Its intensity suits the confined space of the Orange Tree stage, but something feels out of kilter in the balance of Josh Seymour’s production, tilting its emotions beyond the real.
It centres on the relationship between Niamh Cusack’s Martha and her 18-year-old son Henry played, in an impressive stage debut, by Kasper Hilton-Hille. We first see them in bed together – or rather, she is in bed, recovering from an alcoholic binge, and he is slumped across its foot.
As they wake and she goes into a hysterical litany of apology and remorse, it’s clear that their relationship is both overly-close and completely warped. Instead of the mother caring for her son, he is looking after her, trying desperately to pull her out of the depression and alcoholism into which she has plunged after his father Hugh (Dominic Mafham) left the family home to marry again in Hong Kong.
Things come to a head when Mia (Ruby Stokes, in another exceptional stage debut), daughter of the house, is threatened with expulsion from her posh boarding school for drugging and torturing another pupil. Hugh comes home and all hell breaks out.
Eleanor Bull’s design sets all the action around the bed at its centre, with the space descending into ever greater chaos as events and feelings spin out of control. Within this arena, Martha prowls like a monstrous succubus, devouring Henry with her overwhelming desperation and semi-incestuous longing, terrified of abandonment.
Cusack plays her with overwhelming vehemence, absorbing the energy around her. But she feels like a character without context, a contemporary Miss Havisham, so huge that she flattens the steps that have brought her to this place. Under this spotlight, it is Henry’s story that becomes the focus. His overpowering longing to have achieved something in his care of his mother over five long years, means that he becomes as reluctant to let go as his mother.
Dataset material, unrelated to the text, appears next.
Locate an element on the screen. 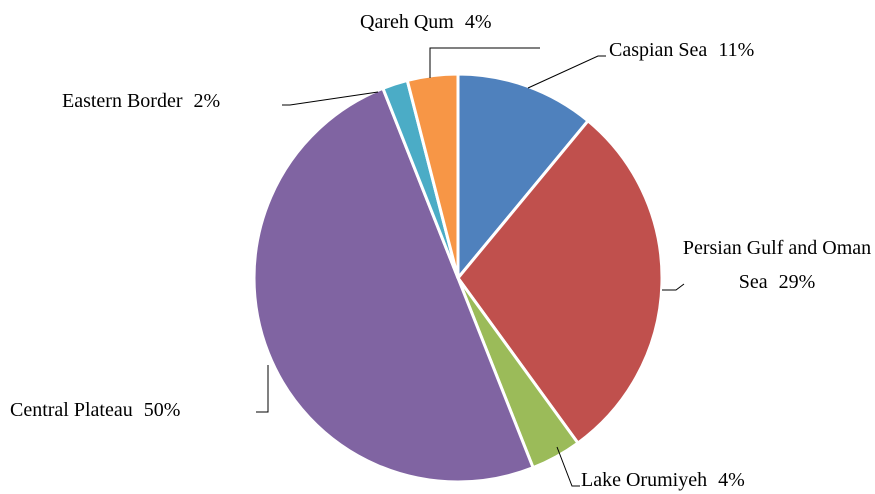 The width and height of the screenshot is (875, 494). slice-label: Lake Orumiyeh 4% is located at coordinates (663, 478).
“It can’t have been for nothing,” he cries, and Hilton Hille captures the poignancy of those words, the need to cling to some meaning in the wreckage of his life, gently mining both the confusion and exhaustion that his unnatural role has caused.
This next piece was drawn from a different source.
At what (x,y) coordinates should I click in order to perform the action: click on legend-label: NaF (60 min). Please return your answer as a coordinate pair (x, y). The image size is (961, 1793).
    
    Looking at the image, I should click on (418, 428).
As the sister who walked away, carrying her own burden of grief and loss, Stokes is equally fine, constantly suggesting the pain that lurks beneath her glossy, cynical exterior. Her watchful presence and her love for her brother are a constant reminder of the havoc to which family life can descend. “You’re a good boy to bad parents” says the hopeless and hapless Hugh to Henry at one point. Stenham’s play is a savage analysis of just how much suffering families can cause.